Study text =>
Content starts

Army Staff Sgt. Cantress R. Noel-Mabrey speaks during the 20th Anniversary of Women In Military Service For America Memorial celebration on Oct. 21, 2017, at Arlington National Cemetery. (Salwan Georges/The Washington Post)
The Department of Veterans Affairs is coming under increasing pressure to change its motto to include female veterans, through an effort championed by the Iraq and Afghanistan Veterans of America (IAVA), the largest organization representing post-9/11 veterans.
At issue is an 1865 quote from Abraham Lincoln, “To care for him who shall have borne the battle and for his widow, and his orphan.” The quote was from Lincoln’s Second Inaugural Address and became the motto for VA 59 years ago.
Plaques with the motto are often the first thing veterans see when entering hospitals and community care centers across the country.
IAVA Executive Director Allison Jaslow said her calls for a change since last March, including a strongly worded letter in October, were ignored by VA Secretary David Shulkin.
A spokesman for Shulkin, Curt Cashour, said VA will continue to use Lincoln’s quote as its motto, “unchanged.”
“VA is proud of Lincoln’s words as a historic tribute to all Veterans, including women Veterans, whose service and sacrifice inspires us all,” he said.
Jaslow said, “They’re missing the point — that women don’t feel comfortable at the VA. That action enshrined not only a motto, but a culture too that often renders women veterans invisible at the agency, even to this day. Every day that the VA preserves this motto, it ignores and obscures the needs of far too many women veterans.”
The debate has become a flash point between those veterans who argue that the embattled agency has bigger problems to deal with right now, including continuing long waits for appointments and countless scandals, and those who say female veterans are the fastest growing population and deserve respect.
Jaslow said that last year’s scandal over a private Facebook group of 30,000 military members sharing images of nude female service members without their consent, and often with smutty and insulting comments, highlights the deeply rooted problem.
This week, the National Academy of Sciences, Engineering and Medicine said results of a 4½-year study of VA mental health services included interviews in which many female combat veterans said that they weren’t believed about their war experience and often belittled by VA doctors.
Female veterans also say they experienced catcalls in VA facilities, which was particularly unsettling for women suffering from military sexual trauma, according to the report first written about by Stars and Stripes.
“A clinician in East Orange, New Jersey, said: ‘I think there are many, many people who fall through the cracks and don’t want to come here because they associate it with the very culture that traumatized them. That’s a huge barrier to treatment,’” the report states.
Jaslow says she would have appreciated a response directly from the Secretary, who she notes in the letter holds the authority to make the change.
Instead, late last month she received this letter from Kayla Williams, who is director of the center for women veterans at VA. Williams is a former Army intelligence specialist whose book “Love My rifle More Than You: Young and Female in the U.S. Army,” details the culture of misogyny that female veterans endure.
Williams did not address the issue of a VA-wide change of the motto other than to say that it was representative of “the heart of our noble mission.”

Content ends

Actions to take =>
A) Answer these questions using the VA motto article:
(i) In what year was the Lincoln quote that serves as the VA motto first given?
(ii) Who is the spokesman for Shulkin?
(iii) How many military members were in the private Facebook group?
B) Update the VA motto article from "Army Staff Sgt." through "across the country.", replacing "motto" with "slogan".

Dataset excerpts
Content starts

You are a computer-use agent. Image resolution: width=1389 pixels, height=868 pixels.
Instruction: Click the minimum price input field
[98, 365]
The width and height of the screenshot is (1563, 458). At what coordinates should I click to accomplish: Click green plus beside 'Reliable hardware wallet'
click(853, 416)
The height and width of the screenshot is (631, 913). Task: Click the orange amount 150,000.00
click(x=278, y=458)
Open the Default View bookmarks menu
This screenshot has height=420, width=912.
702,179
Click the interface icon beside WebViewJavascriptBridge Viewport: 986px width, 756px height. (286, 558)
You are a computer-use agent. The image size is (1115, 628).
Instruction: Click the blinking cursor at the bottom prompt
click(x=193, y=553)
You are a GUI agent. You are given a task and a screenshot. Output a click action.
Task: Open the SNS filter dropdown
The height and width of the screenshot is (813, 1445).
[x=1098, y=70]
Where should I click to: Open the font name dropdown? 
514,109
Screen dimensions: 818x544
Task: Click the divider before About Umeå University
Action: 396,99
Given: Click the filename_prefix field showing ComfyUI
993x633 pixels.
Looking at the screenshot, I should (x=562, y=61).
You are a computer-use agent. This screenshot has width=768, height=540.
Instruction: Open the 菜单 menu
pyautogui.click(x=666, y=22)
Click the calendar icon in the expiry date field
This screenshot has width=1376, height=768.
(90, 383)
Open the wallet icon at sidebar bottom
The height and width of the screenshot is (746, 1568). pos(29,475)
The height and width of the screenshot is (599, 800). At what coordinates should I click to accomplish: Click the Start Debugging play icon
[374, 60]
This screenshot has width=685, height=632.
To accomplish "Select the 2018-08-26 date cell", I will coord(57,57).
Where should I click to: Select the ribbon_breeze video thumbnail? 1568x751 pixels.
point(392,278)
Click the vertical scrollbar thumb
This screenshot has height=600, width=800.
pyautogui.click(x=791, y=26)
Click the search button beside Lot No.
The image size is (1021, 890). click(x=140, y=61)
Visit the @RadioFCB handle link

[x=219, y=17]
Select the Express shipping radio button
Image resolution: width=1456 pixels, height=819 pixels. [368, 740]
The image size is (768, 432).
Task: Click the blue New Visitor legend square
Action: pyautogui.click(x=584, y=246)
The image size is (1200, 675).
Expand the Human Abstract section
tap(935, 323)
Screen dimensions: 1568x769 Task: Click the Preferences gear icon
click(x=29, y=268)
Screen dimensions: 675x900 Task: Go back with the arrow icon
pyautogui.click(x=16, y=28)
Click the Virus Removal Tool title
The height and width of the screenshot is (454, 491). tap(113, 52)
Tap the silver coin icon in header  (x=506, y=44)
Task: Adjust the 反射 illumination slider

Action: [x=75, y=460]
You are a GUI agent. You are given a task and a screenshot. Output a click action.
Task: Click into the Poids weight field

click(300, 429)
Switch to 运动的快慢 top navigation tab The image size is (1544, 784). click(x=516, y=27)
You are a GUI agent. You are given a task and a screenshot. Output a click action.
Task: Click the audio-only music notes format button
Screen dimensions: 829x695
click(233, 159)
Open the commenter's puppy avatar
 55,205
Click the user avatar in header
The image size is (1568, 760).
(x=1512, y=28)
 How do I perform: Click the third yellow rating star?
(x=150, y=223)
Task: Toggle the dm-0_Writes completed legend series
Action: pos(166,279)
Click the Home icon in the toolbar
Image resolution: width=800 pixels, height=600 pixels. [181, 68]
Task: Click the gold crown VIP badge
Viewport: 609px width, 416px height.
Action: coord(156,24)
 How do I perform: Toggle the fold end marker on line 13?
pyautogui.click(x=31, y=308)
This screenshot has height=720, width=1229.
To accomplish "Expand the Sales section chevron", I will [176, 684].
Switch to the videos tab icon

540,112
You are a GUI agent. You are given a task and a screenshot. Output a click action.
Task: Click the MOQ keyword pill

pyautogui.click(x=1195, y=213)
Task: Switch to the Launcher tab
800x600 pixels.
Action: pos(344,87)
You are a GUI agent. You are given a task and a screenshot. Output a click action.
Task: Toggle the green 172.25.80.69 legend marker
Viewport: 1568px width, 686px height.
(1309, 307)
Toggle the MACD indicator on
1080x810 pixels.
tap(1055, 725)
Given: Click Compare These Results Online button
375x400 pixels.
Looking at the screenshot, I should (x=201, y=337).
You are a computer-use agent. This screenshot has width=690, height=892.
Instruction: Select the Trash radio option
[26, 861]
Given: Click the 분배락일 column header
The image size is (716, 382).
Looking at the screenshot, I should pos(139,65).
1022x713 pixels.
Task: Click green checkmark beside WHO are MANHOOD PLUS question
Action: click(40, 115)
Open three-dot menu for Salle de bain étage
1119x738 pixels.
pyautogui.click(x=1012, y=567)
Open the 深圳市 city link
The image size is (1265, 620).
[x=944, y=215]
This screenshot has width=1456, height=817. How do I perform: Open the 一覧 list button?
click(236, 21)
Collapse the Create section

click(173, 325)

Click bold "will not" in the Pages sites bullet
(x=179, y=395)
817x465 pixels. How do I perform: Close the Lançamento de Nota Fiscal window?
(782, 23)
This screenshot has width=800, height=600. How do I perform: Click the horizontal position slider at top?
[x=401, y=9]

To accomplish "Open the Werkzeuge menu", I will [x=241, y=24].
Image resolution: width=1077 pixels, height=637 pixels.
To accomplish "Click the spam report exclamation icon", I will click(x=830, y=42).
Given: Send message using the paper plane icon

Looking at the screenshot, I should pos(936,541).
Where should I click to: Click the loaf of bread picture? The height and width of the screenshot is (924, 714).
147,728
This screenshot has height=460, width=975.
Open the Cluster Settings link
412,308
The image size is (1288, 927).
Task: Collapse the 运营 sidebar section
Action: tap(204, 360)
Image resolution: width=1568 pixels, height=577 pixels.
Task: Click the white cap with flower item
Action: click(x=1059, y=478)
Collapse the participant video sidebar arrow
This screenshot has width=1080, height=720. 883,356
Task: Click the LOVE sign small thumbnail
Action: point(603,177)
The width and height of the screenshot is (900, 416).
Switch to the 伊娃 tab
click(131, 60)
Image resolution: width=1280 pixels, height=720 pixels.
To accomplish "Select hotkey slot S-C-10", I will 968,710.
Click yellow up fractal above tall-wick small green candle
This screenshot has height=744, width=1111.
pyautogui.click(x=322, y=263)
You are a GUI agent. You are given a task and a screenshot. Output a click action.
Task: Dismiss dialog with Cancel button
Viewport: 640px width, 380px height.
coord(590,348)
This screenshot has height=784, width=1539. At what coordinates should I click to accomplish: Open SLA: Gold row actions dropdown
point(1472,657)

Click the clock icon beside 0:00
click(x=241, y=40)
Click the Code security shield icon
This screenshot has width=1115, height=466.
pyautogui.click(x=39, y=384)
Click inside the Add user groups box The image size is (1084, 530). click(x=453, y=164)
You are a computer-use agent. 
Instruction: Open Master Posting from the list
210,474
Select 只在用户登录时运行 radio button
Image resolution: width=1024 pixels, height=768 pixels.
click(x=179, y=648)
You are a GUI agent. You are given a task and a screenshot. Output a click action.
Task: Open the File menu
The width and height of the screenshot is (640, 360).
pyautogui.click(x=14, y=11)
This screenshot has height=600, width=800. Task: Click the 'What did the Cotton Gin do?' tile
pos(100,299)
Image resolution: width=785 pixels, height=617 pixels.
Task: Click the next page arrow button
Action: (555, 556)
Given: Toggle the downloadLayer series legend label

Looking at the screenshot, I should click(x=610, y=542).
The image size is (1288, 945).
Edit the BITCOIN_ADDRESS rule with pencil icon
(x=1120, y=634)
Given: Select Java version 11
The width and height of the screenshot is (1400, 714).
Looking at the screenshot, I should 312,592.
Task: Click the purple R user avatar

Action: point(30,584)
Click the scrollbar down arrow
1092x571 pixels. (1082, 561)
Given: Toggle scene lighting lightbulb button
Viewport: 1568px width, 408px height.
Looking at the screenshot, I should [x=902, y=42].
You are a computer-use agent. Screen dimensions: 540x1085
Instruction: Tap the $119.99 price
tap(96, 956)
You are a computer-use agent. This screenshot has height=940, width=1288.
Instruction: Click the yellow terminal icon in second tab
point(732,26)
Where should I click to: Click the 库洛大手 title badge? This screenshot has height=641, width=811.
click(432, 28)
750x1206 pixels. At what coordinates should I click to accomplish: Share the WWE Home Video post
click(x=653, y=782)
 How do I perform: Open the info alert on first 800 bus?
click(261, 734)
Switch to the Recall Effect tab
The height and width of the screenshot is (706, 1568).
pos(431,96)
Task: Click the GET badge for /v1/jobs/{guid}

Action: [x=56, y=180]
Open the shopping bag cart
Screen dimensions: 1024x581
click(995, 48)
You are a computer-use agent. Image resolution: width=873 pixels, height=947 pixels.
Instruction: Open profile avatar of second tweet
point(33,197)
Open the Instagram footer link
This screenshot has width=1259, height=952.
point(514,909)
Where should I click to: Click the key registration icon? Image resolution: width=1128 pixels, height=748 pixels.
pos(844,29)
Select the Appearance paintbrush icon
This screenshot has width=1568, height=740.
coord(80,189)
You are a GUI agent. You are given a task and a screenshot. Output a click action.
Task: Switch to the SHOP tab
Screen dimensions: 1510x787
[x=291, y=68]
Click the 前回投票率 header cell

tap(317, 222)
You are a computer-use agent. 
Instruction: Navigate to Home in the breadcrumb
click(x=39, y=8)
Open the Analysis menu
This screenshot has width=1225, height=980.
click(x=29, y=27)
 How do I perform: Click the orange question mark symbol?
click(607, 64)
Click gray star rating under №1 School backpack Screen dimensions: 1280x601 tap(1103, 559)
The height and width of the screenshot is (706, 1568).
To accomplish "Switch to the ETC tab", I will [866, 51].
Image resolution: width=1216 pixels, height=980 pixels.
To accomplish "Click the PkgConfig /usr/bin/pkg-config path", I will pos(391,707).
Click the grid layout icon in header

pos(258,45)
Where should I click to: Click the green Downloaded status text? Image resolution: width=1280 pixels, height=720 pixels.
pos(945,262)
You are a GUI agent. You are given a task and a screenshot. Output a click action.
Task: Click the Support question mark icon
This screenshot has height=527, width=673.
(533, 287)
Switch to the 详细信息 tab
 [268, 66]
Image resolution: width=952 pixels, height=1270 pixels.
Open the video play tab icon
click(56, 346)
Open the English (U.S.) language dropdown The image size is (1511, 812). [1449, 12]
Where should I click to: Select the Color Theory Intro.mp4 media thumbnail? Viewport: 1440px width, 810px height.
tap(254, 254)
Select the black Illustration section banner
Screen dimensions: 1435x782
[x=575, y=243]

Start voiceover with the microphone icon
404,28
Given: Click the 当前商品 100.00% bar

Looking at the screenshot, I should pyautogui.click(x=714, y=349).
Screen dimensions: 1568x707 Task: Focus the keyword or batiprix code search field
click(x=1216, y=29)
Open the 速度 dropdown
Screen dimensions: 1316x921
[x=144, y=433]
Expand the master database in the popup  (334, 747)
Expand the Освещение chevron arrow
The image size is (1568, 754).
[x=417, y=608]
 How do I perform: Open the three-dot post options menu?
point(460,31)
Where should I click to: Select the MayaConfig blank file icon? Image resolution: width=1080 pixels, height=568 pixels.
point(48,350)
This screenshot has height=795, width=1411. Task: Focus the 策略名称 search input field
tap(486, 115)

Content ends

Results for the exercise =>
A)
(i) 1865
(ii) Curt Cashour
(iii) 30,000

B)
Army Staff Sgt. Cantress R. Noel-Mabrey speaks during the 20th Anniversary of Women In Military Service For America Memorial celebration on Oct. 21, 2017, at Arlington National Cemetery. (Salwan Georges/The Washington Post)
The Department of Veterans Affairs is coming under increasing pressure to change its slogan to include female veterans, through an effort championed by the Iraq and Afghanistan Veterans of America (IAVA), the largest organization representing post-9/11 veterans.
At issue is an 1865 quote from Abraham Lincoln, “To care for him who shall have borne the battle and for his widow, and his orphan.” The quote was from Lincoln’s Second Inaugural Address and became the slogan for VA 59 years ago.
Plaques with the slogan are often the first thing veterans see when entering hospitals and community care centers across the country.